The first few slip-ups are allowed to pass without sanction, but after that you're fined five Arstotzkan dollars for every blunder.

papers please game technical issues

Turn away a valid visitor or let in somebody with dodgy papers, and you're in trouble. Mistakes trigger a dot matrix communiqué from your superiors. It's up to you to check them over for any suspicious information or discrepancies and then stamp the passport: green lets them in, red sends them packing. They appear in your booth as a lumpy, pixellated sack of human desperation, and dutifully hand over their papers. Then you pull the lever that opens the grille, and use the tannoy to summon the first shuffling figure in a long snaking line of poor souls hoping to enter Arstotzka, either temporarily or permanently.
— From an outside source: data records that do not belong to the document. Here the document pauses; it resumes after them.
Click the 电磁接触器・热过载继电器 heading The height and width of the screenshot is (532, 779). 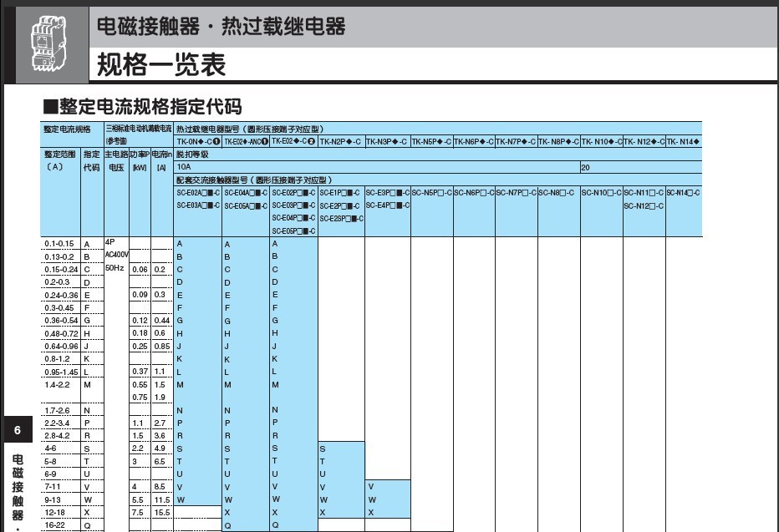click(221, 27)
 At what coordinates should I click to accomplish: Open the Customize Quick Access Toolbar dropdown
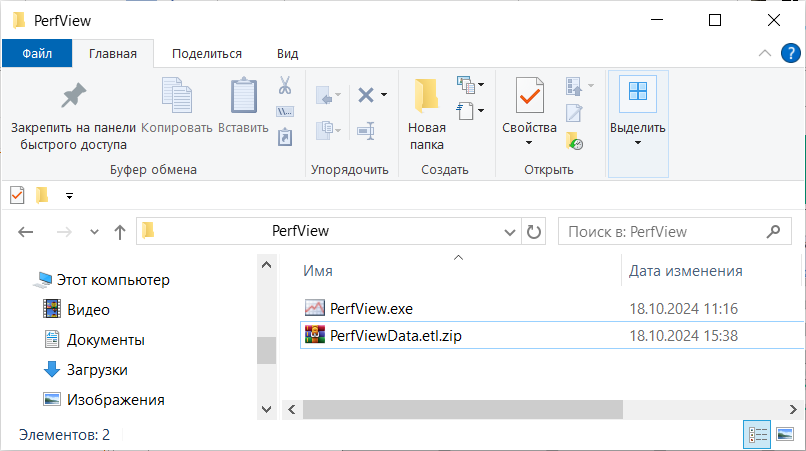(x=69, y=196)
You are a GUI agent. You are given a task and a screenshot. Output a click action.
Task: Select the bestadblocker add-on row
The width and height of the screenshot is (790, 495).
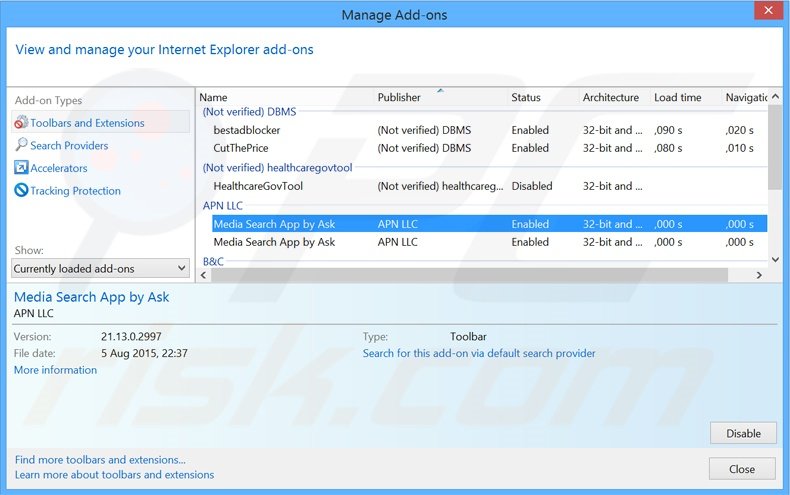[x=247, y=130]
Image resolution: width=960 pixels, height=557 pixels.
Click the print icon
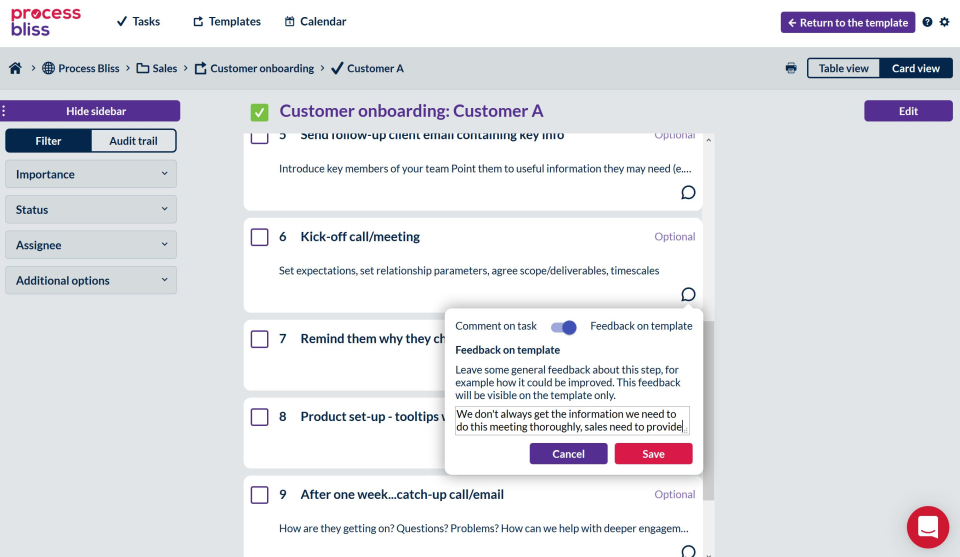(791, 69)
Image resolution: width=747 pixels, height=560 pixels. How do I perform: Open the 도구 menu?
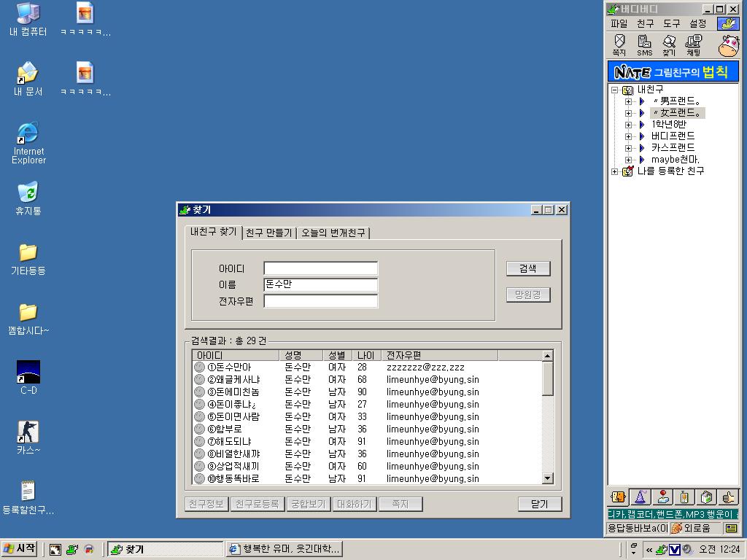tap(671, 23)
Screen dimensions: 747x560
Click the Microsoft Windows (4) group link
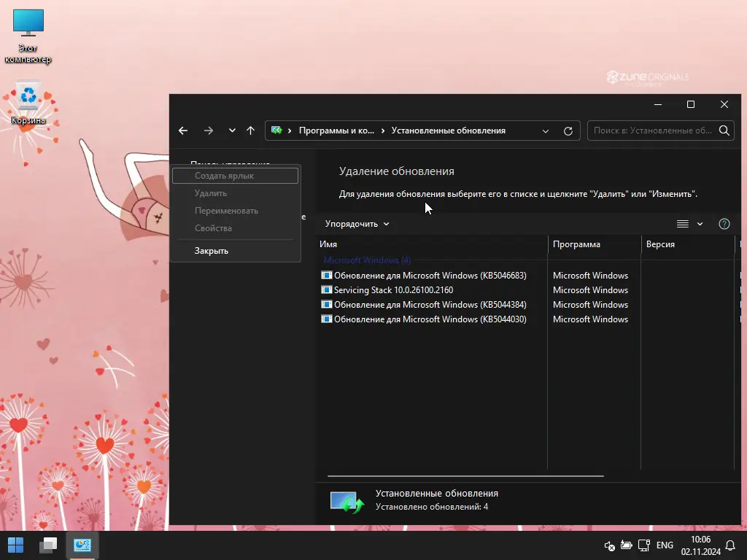click(368, 260)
papers please game technical issues

You start by reading the diktat handed down by your superior, detailing any changes or restrictions to the immigration laws. Assigned by a labour lottery to work for the Ministry of Admission, you spend your day stuck in a dank booth at a border checkpoint, responsible for deciding who gets to enter the country and who gets turned away - or worse. You don't play as anyone special, just a downtrodden citizen of the ominous Soviet-styled nation of Arstotzka in the dying months of 1982. What we have here is the literal opposite of the usual power fantasy. It's not a game you'll fire up for a 10-minute distraction, but it is a game you should play if you have any interest in how games can explore more than just bombastic wish fulfilment. It's a game that leaves a scar, forcing you to confront your own capacity for evil, without the comforting framing device of role-play and morality meters. It's compelling, challenging and genuinely unnerving. You couldn't really describe Papers, Please, a "dystopian document thriller" from indie developer Lucas Pope, as fun.

papers please game technical issues

Is it interesting? Thought-provoking? Never mind all that: is it fun? Almost impossible to define, it's a lightweight term that lacks any real heft, yet it's come to be one of the most commonly used criteria for deciding if a game is any good.